# _____________________________________________________________________________
#| BoCluSt |
#| |
#| BOotstrap CLUster STability |
#| |
#| R function for the determination of cluster structure (or community |
#| detection) in sets of correlated variables by comparing the stability |
#| under bootstrap resampling of different cluster allocations of these |
#| variables | |
#|_____________________________________________________________________________|
# _____________________________________________________________________________
#| |
#| Carlos Garcia |
#| CIBUS Campus Sur |
#| Universidade de Santiago de Compostela | |
#| 15782 A Corunha |
#| Galiza - Spain |
#| |
#| carlos.garcia.suarez@usc.es |
#|_____________________________________________________________________________|
# ******************************************************************************
# USAGE
# INPUT: Numeric array of two dimensions, observations in rows, variables in
# columns
# OUTPUT:
# 1) "result.out": object including:
# - "NumVar": Number of variables
# - "VarCriterion": Variance criterion in the observed sample, for 1 to
# n clusters
# - "0.025NulQuantile": 0.025 Quantile of the variance criterion in
# the null, randomized distribution (for 1 to n clusters; NA for 1
# and n)
# - "NumClus": Number of clusters found
# - "VarAllocSel": Allocation of variables (for 1 to n variables, as
# ordered in the input DATA matrix) to clusters in the minimum
# variance partition
# - "VarAllocAll": Allocation of variables (for 1 to n variables, as
# ordered in the input DATA matrix) to clusters in all partitions
# 2) Screen outputs:
# - Plot of variance criterion in the analysed sample (small circles),
# and 0.025 quartile for the null case (simple line) for 1 to
# n clusters (NA for 1 and n)
# - variance criteria and their 0.025, 0.5 and 0.975 quantiles
# in the null,randomized cases (NA for 1 and n clusters, i.e. the
# extreme points plotted correspond to 2 and n-1 clusters)
# NOTE: BoCluSt requires R package "cluster" if Partition Around Medoids is
chosen ("PAM=TRUE") as clustering procedure
# call: "result.out<-BoCluSt(DATA=DATA,N_BOO=100,NR_BOO=100,N_SAMPLES=100,
# N_THIN=0,PAM=TRUE,print_D=TRUE,print_Dr=TRUE)"

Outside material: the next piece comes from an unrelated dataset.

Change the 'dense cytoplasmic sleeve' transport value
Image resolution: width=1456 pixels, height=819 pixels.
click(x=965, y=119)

# ******************************************************************************
# ******************************************************************************
# Function
# ..............................................................................

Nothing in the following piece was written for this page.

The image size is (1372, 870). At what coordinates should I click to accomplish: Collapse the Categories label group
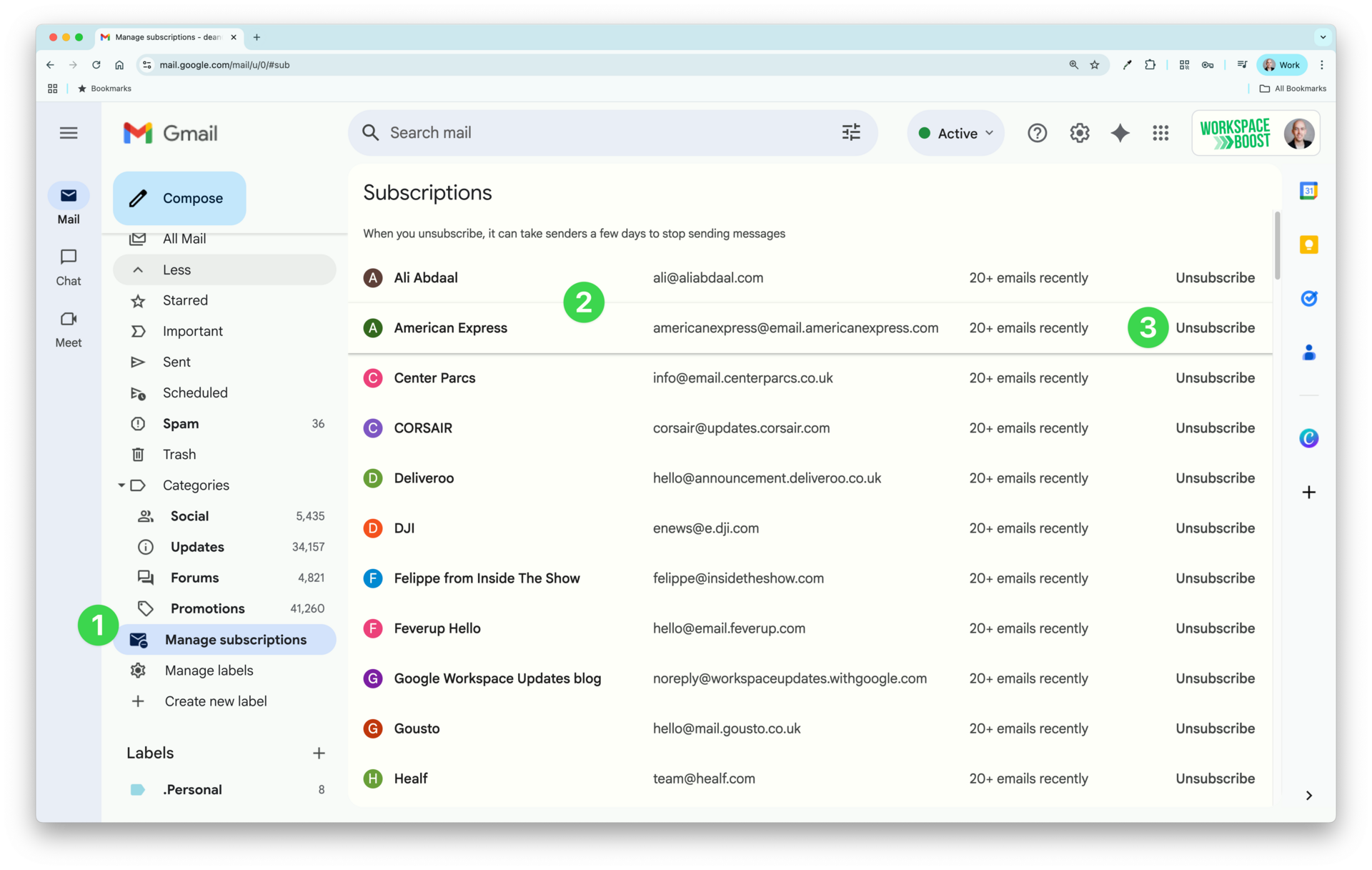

# ..............................................................................
BoCluSt <- function(DATA,N_BOO=100,NR_BOO=100,N_SAMPLES=100,N_THIN=0,PAM=TRUE,
print_D=TRUE,print_Dr=TRUE){
# DATA: data file, observations in rows, variables in columns
# N_BOO: number of bootstrap replicates for the observed case:
# 100 could be OK
# N_BOOR:number of bootstrap replicates for each of the randomized
# null cases: 100 could be OK
# N_SAMPLES: number of randomized null cases, 100 could be OK
# N_THIN: Sample size for thinning; 0: no thinning-uses actual sample size
# PAM: TRUE: Partition Around Medioids Analysis done. Distances among
# variables are: 1- absolute pearson correlations
# PAM: FALSE: k-means analysis
# print_D=TRUE: print.default() of observed sample bootstrap progress?
# print_Dr=TRUE: print.default() of the randomization progress?